Following the Tale of a Star

Before Christine Marie, there were Star Riders. I had the chance to interview Linda, who is the current Program Director of Star Riders. I only hope I can give credit to the amazing story that she told me.

At 6 months old, Christine was starting to have severe seizures. When Linda took her to the hospital, she was told Christine should spend the rest of her life in an institution. She was diagnosed through MRIs with tuberscleorsis. It is close to the Elephant Man disease, in that tubers develop in the body and in the brain. The tubers harden and grow with age.

When she was 3 years old, Linda put her on the back of a horse. She realized that it was on horseback that she had the best communication with Christine. At 5 years old, Christine started to talk and sing.

When Christine was 16 years old, one of her two brain tumors grew. Hydrocephalus also developed, and a brain operation was done. About that time, Linda was introduced to the horse program at Easter Seal. Easter was the director of a program that was for other-abled children: an equestrian therapy program called Star Riders. Easter was also a cancer survivor. Unfortunately, the cancer in Christine had moved to the colon.

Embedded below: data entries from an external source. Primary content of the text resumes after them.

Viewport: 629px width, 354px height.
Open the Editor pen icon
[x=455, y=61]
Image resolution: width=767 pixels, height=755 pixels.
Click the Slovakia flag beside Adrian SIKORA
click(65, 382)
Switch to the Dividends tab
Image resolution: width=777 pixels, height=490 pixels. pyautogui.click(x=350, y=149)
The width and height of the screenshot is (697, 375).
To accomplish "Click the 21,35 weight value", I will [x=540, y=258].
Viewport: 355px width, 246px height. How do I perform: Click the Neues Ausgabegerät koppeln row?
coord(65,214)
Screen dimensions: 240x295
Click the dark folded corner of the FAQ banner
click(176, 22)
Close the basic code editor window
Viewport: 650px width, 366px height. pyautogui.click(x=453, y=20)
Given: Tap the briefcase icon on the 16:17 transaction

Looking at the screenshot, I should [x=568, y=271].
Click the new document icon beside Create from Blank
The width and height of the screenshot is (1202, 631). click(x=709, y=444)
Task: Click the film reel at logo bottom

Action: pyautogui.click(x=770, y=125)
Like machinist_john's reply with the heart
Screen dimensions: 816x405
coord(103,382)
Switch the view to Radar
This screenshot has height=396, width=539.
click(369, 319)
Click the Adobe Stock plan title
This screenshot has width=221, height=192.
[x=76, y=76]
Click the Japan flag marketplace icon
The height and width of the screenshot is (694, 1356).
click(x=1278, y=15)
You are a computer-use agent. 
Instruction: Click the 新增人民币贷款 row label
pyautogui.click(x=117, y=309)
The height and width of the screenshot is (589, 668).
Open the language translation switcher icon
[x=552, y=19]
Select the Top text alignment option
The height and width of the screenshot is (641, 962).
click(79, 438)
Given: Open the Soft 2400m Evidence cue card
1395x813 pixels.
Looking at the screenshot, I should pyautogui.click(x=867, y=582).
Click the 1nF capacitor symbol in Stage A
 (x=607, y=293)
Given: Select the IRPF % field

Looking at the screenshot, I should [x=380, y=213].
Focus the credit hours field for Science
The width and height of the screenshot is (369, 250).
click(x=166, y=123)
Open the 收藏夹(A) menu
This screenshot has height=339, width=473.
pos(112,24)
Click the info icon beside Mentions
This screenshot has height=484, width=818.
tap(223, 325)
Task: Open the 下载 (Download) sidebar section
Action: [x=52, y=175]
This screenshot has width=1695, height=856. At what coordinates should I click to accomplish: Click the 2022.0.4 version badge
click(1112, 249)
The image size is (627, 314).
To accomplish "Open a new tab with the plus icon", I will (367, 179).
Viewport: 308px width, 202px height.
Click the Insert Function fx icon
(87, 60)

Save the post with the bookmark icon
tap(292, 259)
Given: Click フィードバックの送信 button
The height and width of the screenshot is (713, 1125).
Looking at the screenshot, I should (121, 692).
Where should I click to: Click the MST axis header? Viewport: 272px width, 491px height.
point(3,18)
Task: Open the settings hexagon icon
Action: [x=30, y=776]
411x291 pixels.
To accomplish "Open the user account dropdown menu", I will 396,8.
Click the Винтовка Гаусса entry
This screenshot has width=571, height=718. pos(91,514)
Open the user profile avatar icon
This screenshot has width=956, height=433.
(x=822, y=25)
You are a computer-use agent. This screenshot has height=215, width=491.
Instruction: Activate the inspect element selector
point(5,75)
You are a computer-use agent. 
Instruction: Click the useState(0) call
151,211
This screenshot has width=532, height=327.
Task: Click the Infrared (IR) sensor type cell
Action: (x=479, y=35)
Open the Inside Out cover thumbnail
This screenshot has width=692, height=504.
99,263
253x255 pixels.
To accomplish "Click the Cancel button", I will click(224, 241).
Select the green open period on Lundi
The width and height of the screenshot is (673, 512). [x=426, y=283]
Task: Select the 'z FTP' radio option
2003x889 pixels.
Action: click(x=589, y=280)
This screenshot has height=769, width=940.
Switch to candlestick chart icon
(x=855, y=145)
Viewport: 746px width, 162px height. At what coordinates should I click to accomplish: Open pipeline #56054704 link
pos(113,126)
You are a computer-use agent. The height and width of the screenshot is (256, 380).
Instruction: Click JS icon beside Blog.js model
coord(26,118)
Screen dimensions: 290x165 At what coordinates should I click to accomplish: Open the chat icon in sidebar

That is when the Make-A-Wish foundation stepped in. Make-A-Wish sent Christine and her family to Hawaii so Christine could swim with her much beloved dolphins. She passed away in the year 2000. Christine Marie Martin died at the age of 19.

This is 2006. A couple years or so after Christine’s departure, the program was handed to Linda. Star Riders currently serves over 100 children, all on the shoulders of volunteers and grants. This is an equestrian therapy program, but it offers more social support than the world of academia. Before this happened though, the program was renamed “Christine Marie’s Star Riders.” When I asked Linda how she could keep coming back to this, she gave me a humbling answer. “I see her smile on the faces of the kids. Sometimes when they give me hugs, she’s there too. And I know she’s up in heaven, looking down on us.”

One of the first horses Linda bought, Mona Lisa, was actually purchased from a CSUMB student. Val is also a former CSUMB student, who came to the program 2 years ago. She liked what she saw, and you can still see her just about anytime you’re there. Ida and Gary started riding with Linda and Christine when she was alive. There was a mutual bond, and they started going to classes together to learn how to work with their community and gained knowledge of what their children were diagnosed with. Although Christine is gone, there is always the hope for a better future.